• REQUIRED ACTION
Retype the tail of the data exactly, starting at the line containing "[Bộ quà tặng" and stopping at the last line.

Stored data
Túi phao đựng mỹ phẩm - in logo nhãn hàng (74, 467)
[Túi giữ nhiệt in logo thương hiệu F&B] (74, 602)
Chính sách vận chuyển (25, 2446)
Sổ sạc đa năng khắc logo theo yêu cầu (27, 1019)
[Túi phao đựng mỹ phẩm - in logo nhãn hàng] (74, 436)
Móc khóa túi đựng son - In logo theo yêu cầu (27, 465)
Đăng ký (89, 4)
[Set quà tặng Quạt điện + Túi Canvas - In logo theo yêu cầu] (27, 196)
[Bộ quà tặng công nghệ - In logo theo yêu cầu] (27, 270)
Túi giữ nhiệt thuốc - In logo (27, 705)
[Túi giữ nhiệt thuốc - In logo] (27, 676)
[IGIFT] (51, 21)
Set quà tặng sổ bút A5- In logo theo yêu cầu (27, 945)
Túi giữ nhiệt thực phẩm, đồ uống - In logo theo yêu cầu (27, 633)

• TASK RESPONSE
[Bộ quà tặng công nghệ - In logo theo yêu cầu] (27, 270)
Túi giữ nhiệt thuốc - In logo (27, 705)
[Túi giữ nhiệt thuốc - In logo] (27, 676)
[IGIFT] (51, 21)
Set quà tặng sổ bút A5- In logo theo yêu cầu (27, 945)
Túi giữ nhiệt thực phẩm, đồ uống - In logo theo yêu cầu (27, 633)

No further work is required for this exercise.